Data released on Thursday underscored why the Bank of England is signalling that it is in no rush to raise interest rates, even as Britain's economic growth continues to outpace that of most other industrialised nations.

The pound touched its lowest level in a week against the dollar after official figures showed retail sales fell more than expected in September.

Earlier, BoE deputy governor Ben Broadbent had said that any future rise in interest rates was likely to be gradual, and that underlying interest rates - which dictate investment returns and BoE policy - would stay low for some time.

Some of the fall in retail sales was caused by mild weather leading shoppers to put off buying winter clothes, which means sales may rebound in October. But the figures also suggested to some economists that shoppers were feeling the pinch of slow wage growth.

"It does look like consumers have reined in their spending to some degree after splashing out at a strong rate overall through the first half of the year," Howard Archer, at IHS Global Insight, said.

At the same time, industry data showed mortgage approvals in Britain fell in September to their lowest level since July last year, standing almost 10 percent lower than a year ago.

The fall follows other signs of a cooling in the housing market, which last year helped to fuel Britain's economic recovery but raised concerns about a potential bubble in prices.

"A year ago there were many of us who were concerned by the heady pace of property price rises. Today's figures suggest we are now experiencing a steadier housing market, and that's no bad thing," said Richard Woolhouse, chief economist at the BBA.

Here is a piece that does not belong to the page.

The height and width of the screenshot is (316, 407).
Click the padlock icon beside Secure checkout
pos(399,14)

However, the slowdown was not good news for Foxtons, a real estate firm. It warned its profits would fall as prices fell in London's property market, after growing at an annual rate of about 20 percent earlier this year.

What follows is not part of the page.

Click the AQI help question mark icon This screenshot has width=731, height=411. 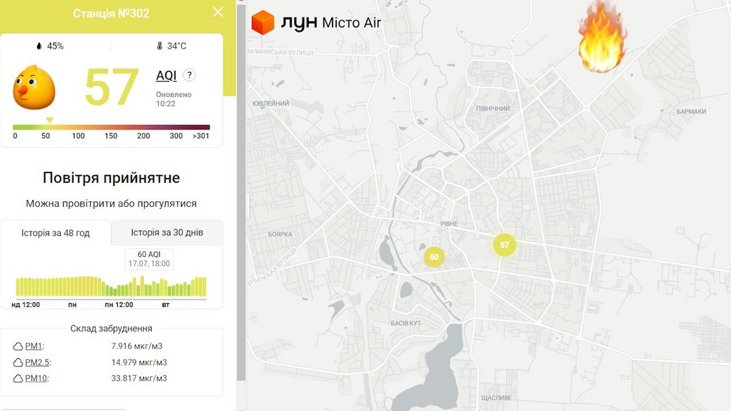click(189, 75)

In a third set of figures, factory export orders in the three months to October fell to their lowest level since the start of last year as Europe's slowdown took its toll on British manufacturers.

"It's disappointing that a sluggish exports market has taken some of the steam out of manufacturing growth, which was going from strength to strength throughout most of this year," said Rain Newton-Smith, head of economics at employers group CBI, which conducted the survey.

Britain's economy is still on course to grow by more than 3 percent this year, in stark contrast to much of the euro zone, which is at risk of slipping back into recession.

Official figures due on Friday are expected to show growth cooled in the three months to September to a quarterly 0.7 percent from 0.9 percent in the April-June period. A further slowdown is possible in the final three months of the year.

The recovery in Britain's economy has pushed the unemployment rate down to 6 percent. But pay is still lagging behind inflation, a reflection in part of how many people have found work in low-paying industries.

A survey published on Thursday showed the biggest fall in four years in one measure of consumer confidence as many of those workers feared they could lose their jobs as the economy cools off.

With many households seeing little increase in their incomes, retailers are battling to win their custom by cutting prices. Thursday's ONS data showed prices in food stores fell for the first time, in annual terms, in nearly 10 years.

That kind of competition underscored the challenge for Tesco, Britain's biggest grocer, which saw a 5.5 percent fall in its second-quarter organic sales in its home market, excluding fuel.